▼

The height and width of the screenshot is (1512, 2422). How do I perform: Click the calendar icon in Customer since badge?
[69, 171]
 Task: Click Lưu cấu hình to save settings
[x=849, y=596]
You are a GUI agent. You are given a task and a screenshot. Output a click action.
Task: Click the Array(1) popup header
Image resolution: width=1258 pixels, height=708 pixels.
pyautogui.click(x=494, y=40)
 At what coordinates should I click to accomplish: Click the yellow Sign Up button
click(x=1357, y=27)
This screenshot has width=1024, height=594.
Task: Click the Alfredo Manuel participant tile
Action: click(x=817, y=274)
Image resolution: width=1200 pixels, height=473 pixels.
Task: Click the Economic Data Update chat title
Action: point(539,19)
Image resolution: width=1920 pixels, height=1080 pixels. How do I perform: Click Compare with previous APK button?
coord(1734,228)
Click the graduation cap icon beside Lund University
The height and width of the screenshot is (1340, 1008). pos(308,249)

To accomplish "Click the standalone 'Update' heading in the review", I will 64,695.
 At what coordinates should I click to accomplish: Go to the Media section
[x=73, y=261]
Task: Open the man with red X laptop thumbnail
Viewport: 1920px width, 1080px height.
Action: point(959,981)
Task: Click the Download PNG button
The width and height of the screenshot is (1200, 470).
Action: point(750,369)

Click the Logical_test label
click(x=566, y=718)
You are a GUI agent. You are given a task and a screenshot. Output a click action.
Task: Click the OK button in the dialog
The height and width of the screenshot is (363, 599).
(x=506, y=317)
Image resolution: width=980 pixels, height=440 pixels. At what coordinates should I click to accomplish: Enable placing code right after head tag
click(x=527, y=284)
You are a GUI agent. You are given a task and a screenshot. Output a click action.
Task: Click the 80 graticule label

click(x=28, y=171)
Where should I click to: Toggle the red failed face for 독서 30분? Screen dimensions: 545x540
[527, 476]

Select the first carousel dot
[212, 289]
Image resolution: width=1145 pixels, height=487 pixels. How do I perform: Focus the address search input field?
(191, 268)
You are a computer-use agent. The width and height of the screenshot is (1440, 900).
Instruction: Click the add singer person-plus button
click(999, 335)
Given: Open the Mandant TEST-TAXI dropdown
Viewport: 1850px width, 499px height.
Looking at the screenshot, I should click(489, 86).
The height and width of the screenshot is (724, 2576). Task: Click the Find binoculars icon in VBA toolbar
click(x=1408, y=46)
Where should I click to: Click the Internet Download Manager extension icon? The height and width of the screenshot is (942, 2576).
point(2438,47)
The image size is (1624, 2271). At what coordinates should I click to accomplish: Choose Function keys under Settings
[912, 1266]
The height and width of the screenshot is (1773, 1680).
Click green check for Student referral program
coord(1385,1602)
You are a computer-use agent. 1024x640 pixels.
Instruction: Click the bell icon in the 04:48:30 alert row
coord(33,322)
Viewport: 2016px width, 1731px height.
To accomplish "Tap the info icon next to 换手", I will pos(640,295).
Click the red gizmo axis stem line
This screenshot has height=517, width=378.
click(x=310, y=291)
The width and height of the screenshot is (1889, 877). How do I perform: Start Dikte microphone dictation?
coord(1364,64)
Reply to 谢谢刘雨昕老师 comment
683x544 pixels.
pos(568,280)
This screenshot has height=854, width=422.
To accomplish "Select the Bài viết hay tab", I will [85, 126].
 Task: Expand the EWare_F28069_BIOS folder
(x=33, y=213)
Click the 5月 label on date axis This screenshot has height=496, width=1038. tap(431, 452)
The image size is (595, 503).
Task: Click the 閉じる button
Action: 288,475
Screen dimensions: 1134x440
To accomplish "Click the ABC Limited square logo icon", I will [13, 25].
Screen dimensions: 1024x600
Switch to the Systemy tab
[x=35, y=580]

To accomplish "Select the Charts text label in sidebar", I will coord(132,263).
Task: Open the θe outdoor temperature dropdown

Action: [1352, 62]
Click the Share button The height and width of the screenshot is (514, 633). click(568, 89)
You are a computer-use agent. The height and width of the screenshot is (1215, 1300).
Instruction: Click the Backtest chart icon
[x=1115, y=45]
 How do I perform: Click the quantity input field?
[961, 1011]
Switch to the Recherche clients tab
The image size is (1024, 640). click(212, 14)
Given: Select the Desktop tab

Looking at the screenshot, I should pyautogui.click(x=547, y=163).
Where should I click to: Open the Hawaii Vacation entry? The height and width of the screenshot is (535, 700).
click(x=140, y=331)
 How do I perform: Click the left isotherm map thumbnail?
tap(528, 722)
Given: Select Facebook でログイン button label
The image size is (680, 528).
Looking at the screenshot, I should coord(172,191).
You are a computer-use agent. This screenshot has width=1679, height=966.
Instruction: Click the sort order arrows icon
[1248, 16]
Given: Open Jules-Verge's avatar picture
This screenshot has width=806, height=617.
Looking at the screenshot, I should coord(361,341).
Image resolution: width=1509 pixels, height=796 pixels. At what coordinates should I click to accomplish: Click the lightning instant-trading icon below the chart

▲

The exercise:
Extract the lines above word for word, beginning at the line that contains "Where should I click to: Open" and stopping after the line that contains "Looking at the screenshot, I should coord(361,341).".

Result:
Where should I click to: Open the Hawaii Vacation entry? The height and width of the screenshot is (535, 700).
click(x=140, y=331)
 How do I perform: Click the left isotherm map thumbnail?
tap(528, 722)
Given: Select Facebook でログイン button label
The image size is (680, 528).
Looking at the screenshot, I should coord(172,191).
You are a computer-use agent. This screenshot has width=1679, height=966.
Instruction: Click the sort order arrows icon
[1248, 16]
Given: Open Jules-Verge's avatar picture
This screenshot has width=806, height=617.
Looking at the screenshot, I should coord(361,341).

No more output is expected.